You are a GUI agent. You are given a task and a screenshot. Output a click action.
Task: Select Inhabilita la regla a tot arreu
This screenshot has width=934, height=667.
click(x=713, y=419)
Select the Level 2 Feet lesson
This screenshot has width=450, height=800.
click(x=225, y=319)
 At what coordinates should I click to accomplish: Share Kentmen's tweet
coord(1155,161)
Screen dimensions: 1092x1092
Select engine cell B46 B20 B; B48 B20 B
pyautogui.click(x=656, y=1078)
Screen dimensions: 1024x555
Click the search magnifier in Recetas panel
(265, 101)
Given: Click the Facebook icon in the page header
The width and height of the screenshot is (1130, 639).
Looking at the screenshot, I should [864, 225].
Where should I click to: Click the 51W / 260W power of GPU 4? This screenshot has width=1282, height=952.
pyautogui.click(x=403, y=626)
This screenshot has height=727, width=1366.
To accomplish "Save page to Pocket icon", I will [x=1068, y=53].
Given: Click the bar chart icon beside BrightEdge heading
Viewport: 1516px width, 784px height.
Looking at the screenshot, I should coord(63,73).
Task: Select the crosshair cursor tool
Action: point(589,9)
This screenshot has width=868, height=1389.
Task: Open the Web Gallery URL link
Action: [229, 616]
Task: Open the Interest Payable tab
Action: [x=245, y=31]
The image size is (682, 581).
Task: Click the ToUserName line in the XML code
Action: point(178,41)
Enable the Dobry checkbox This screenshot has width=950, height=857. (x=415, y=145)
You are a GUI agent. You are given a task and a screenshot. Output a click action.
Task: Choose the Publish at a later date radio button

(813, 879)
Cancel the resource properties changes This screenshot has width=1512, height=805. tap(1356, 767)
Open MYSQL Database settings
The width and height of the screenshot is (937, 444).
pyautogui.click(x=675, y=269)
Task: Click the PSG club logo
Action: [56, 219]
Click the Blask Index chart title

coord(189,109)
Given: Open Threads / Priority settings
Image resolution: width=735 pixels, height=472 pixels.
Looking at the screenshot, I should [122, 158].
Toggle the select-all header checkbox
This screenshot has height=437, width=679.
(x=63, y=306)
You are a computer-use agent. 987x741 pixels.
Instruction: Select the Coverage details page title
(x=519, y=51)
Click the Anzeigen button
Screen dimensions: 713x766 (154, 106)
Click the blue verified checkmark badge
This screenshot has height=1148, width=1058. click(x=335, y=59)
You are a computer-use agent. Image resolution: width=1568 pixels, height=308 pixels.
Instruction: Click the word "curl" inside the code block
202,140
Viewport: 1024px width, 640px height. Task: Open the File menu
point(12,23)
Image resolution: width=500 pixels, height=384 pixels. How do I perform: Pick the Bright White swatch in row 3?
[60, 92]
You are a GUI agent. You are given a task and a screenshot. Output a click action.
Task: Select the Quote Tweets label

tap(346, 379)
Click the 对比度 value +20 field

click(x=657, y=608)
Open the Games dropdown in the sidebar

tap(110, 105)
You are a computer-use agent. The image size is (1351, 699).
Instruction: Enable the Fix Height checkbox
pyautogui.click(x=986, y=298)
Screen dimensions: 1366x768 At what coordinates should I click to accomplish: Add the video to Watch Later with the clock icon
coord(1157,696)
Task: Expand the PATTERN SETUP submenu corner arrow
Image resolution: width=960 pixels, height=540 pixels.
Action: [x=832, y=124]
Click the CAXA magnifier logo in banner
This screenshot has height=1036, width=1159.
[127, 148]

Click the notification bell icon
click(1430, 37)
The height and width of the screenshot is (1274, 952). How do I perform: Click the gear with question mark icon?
◇ ◇ ◇ ◇ ◇
WORK ITEM | Once the line that contains "Instruction: Select the" is found, please give it again exactly, along with each line that comes after it, through the last line of the entries.

EXERCISE OUTPUT |
Instruction: Select the Coverage details page title
(x=519, y=51)
Click the Anzeigen button
Screen dimensions: 713x766 (154, 106)
Click the blue verified checkmark badge
This screenshot has height=1148, width=1058. click(x=335, y=59)
You are a computer-use agent. Image resolution: width=1568 pixels, height=308 pixels.
Instruction: Click the word "curl" inside the code block
202,140
Viewport: 1024px width, 640px height. Task: Open the File menu
point(12,23)
Image resolution: width=500 pixels, height=384 pixels. How do I perform: Pick the Bright White swatch in row 3?
[60, 92]
You are a GUI agent. You are given a task and a screenshot. Output a click action.
Task: Select the Quote Tweets label

tap(346, 379)
Click the 对比度 value +20 field

click(x=657, y=608)
Open the Games dropdown in the sidebar

tap(110, 105)
You are a computer-use agent. The image size is (1351, 699).
Instruction: Enable the Fix Height checkbox
pyautogui.click(x=986, y=298)
Screen dimensions: 1366x768 At what coordinates should I click to accomplish: Add the video to Watch Later with the clock icon
coord(1157,696)
Task: Expand the PATTERN SETUP submenu corner arrow
Image resolution: width=960 pixels, height=540 pixels.
Action: [x=832, y=124]
Click the CAXA magnifier logo in banner
This screenshot has height=1036, width=1159.
[127, 148]

Click the notification bell icon
click(1430, 37)
The height and width of the screenshot is (1274, 952). How do I perform: Click the gear with question mark icon?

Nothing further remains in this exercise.